* WORK TASK A *
Copy the acupuncture article word for word from "The Traditional Acupuncture" to "a Western idea.".
* WORK TASK B *
In the acupuncture article, what areas did Nina need to ask Joan about?
* WORK TASK C *
According to the acupuncture article, where on Joan's body did Nina insert the first needle?

#### DOCUMENT TEXT

You are going to read a magazine article about acupuncture treatment. Seven paragraphs have been removed from the article. Choose from the paragraphs A–H the one which fits each space (16–21). There is one extra paragraph which you do not need to use. There is an example at the beginning (0).
Pins and needles
I was curious to find out more about acupuncture as I’d heard a lot about its beneficial effects. However, I didn’t feel in any particular need of treatment myself so I decided to ask a friend of mine if I could observe her receiving treatment.
The Traditional Acupuncture Centre was just as you’d expect: the incense, rubber plants and charts on the wall. These mapped out the body’s energy channels. They seem to be the typical wall coverings of an alternative health centre.
Nina returned and explained that she needed to ask Joan questions about her health, lifestyle, diet and personal history. She began by asking why Joan wanted acupuncture. Joan described the shoulder stiffness and backache that had bothered her for years.
Nina then explained that in Chinese medicine,physical and emotional aspects are not distinct. An imbalance of either manifests itself in the same way. The division between mind and body is a Western idea.
Nina opened a sachet of sterile 4 cm long needles. They were fine and flexible, but Joan was still apprehensive. Nina took a pulse at six points on each of Joan’s wrists, looking for certain ‘qualities’ that she would then treat.
Nina inserted the first needle into Joan’s shin. It went in a surprisingly long way before she twisted it to the right and Joan’s leg shot up suddenly. ‘Ow!’ she exclaimed. She was visibly tense, but as Nina inserted the next needle it wasn’t so bad.
When the time came to remove the needles, Joan was more relaxed, though she flinched as they came out. All the time Nina was reassuring her. She informed Joan that the shocks she felt were due to blockages of the energy channels.
I asked Joan the next day about how she felt. She said that she felt a little more relaxed and that she had slept deeply that night. However, she really felt that she needed a course of treatment to be able to assess its effectiveness.

########
#### EXTRACTED MATERIAL

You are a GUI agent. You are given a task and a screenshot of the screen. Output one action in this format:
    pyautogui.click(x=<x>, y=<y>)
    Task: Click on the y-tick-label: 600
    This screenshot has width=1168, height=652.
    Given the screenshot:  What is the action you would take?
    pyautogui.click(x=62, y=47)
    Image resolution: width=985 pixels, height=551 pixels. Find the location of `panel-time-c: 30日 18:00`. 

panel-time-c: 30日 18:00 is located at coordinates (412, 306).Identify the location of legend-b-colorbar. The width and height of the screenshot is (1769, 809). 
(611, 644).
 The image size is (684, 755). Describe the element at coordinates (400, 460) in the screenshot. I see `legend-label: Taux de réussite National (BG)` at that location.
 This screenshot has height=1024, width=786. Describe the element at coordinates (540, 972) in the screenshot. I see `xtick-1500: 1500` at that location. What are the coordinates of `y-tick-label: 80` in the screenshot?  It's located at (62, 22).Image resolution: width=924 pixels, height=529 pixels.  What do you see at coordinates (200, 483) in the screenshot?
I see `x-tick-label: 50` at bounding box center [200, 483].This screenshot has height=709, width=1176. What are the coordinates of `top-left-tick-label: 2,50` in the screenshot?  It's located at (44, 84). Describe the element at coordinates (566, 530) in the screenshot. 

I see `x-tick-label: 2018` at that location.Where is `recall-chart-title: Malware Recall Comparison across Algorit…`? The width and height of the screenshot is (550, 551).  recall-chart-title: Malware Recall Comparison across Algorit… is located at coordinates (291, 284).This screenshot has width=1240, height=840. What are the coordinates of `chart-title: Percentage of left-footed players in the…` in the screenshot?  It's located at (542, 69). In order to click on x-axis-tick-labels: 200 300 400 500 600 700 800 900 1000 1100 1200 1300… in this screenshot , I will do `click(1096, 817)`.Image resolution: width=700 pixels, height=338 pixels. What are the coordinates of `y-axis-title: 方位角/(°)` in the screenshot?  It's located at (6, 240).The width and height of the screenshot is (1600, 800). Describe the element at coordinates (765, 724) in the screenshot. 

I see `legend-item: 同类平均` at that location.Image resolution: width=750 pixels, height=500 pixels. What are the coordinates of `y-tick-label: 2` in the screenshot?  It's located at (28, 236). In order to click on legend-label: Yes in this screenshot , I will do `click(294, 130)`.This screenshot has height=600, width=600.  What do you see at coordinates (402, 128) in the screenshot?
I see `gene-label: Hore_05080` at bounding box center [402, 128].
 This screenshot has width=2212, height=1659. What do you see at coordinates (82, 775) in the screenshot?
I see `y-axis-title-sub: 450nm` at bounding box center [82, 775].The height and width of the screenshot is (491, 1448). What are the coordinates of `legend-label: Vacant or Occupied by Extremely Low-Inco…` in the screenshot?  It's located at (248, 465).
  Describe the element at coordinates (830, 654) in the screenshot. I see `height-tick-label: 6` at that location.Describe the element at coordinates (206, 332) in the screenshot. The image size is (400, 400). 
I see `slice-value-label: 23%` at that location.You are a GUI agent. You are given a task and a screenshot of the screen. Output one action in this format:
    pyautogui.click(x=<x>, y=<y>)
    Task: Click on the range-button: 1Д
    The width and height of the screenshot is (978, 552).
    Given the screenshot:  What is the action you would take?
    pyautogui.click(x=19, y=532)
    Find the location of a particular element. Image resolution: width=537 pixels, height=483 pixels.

########

* EXPECTED ANSWER A *
The Traditional Acupuncture Centre was just as you’d expect: the incense, rubber plants and charts on the wall. These mapped out the body’s energy channels. They seem to be the typical wall coverings of an alternative health centre.
Nina returned and explained that she needed to ask Joan questions about her health, lifestyle, diet and personal history. She began by asking why Joan wanted acupuncture. Joan described the shoulder stiffness and backache that had bothered her for years.
Nina then explained that in Chinese medicine,physical and emotional aspects are not distinct. An imbalance of either manifests itself in the same way. The division between mind and body is a Western idea.

* EXPECTED ANSWER B *
Health, lifestyle, diet, personal history

* EXPECTED ANSWER C *
Into Joan's shin.